Well one thing is for sure, Justine Triet certainly crafts a thorough anatomy (or more so two). Anatomy of a Fall is an exceptionally heavy, dense procedural drama about family dynamics that meticulously dissects both the physical fall of one and the subsequent psychological downfall of another. 

The story delves into the shattered life of Sandra, a German writer, after she becomes a lead suspect in the fatal fall of her husband outside their French Alps cabin home window. The couple’s visually impaired 11-year-old son, Daniel, who is the only witness, assists in his mother’s trial as she fights to prove her innocence. Murder, accident or suicide? The premise of the tragedy is settled, one that is very reminiscent of real-life crime cases such as The Staircase and Amanda Knox, and lures the audience into a gripping circumstantial incident that is, for the next two hours and a half, gradually anatomised. I have rarely found myself so engrossed by a crime drama, but Anatomy of a Fall impressed me with its level of intensity, which is charged by slowly unveiling incredibly complex but subtle characters, during and outside of some extensive courtroom sequences that are absorbingly powerful. The film deals with the incident by examining it through both the lens of the juridical system (in the public sphere) and the characters’ psychoanalytical behaviours (behind closed doors in their intimacy), which serves as a captivating dichotomy to interpret from. 

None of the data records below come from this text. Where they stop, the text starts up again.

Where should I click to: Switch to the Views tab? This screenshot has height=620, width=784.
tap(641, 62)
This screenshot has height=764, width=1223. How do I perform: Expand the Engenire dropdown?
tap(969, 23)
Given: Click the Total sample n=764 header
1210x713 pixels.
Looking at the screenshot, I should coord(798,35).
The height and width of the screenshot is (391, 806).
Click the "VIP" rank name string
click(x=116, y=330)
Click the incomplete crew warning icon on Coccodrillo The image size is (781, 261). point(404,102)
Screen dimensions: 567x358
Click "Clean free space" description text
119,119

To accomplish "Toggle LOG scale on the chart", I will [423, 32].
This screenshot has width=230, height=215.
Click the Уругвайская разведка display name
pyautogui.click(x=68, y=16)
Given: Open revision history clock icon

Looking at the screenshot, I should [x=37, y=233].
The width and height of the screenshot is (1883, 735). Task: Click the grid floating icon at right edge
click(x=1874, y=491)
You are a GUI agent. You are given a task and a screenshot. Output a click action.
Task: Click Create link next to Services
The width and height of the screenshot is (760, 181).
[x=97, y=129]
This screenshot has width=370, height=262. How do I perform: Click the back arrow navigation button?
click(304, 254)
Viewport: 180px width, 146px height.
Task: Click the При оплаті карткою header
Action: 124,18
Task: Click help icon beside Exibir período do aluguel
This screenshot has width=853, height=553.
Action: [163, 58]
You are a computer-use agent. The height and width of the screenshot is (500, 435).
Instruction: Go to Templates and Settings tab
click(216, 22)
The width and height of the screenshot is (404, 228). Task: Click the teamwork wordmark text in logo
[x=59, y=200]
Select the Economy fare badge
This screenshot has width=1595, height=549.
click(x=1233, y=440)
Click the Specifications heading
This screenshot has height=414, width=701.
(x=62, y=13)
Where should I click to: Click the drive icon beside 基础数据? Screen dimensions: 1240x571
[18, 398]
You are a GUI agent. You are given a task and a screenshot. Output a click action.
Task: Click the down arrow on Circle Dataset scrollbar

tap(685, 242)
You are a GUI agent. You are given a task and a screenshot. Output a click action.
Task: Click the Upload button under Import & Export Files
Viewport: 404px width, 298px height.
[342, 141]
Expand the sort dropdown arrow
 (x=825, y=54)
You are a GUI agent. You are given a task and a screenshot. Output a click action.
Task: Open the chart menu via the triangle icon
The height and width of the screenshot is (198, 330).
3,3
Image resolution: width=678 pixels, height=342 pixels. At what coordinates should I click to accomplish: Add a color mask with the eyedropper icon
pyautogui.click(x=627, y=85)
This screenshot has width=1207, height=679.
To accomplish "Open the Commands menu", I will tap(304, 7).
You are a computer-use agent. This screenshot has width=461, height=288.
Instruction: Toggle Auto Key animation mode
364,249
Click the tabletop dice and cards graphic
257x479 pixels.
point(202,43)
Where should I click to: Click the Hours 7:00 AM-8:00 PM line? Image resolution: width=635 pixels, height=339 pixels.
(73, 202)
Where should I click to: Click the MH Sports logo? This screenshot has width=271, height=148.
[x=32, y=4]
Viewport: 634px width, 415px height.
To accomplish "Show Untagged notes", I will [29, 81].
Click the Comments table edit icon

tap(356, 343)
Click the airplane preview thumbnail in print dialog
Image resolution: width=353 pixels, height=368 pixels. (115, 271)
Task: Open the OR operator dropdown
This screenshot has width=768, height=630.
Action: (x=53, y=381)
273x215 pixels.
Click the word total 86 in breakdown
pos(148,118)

Perhaps the most unnerving part of Anatomy of a Fall is how real and grounded it feels. The plot stems from nothing out of the ordinary but something that could happen to any of us. What if one day, for unexplainable reasons, we are swept into a nation-wide case and find ourselves drowning amidst the turmoil of media frenzy? From the writing and the dialogue to the performances and the lack of external music, everything intends to feel like we are witnessing this trial ourselves and are subject to the characters’ environment. With a screenplay that often scratches the borders of cinema-verité and documentary filmmaking, the lines between fiction and reality are intrinsically blurred, as if Justine Triet had simply placed her camera in the courtroom and started recording. It particularly feels like she treats the court as a theatre stage, since the characters (especially the lawyers) seem like they have come straight out of a Shakespearean play. The prosecutor’s lawyer, played to a heightened degree by Antoine Reinartz (maybe slightly too much that it becomes cliché and out of place compared to the subtlety of the rest of the film?), goes on a ramble about how Sandra’s novels and their autofictive tendencies share some concerning similarities to the real-life case, where the idea of a book within a book, a play within a play, or even a film within a film is firmly present. However, probably the most realistic portrayal in the film takes place during the third act when we get to hear a voice recording blaring through the courtroom speakers of the couple arguing the day before the husband’s fall, from which we are transported to that moment in a flashback (one that is done here tastefully and feels justified in the context of the trial). The way it flows, grows and lingers for an uncomfortable amount of time, especially with the knowledge of what will happen the following day, is gut-wrenching and unbearably tough to watch. It’s a scene that gets so realistic to the point it is concerning when you realise Justine Triet co-wrote the script with her partner Arthur Harari. Even more when, in the scene, the two authors are arguing about Sandra plundering an extract from one of her husband’s books. Mere fiction or sensationalised inspiration? Again, the parallels between autofiction and reality intersect at the core of this film. 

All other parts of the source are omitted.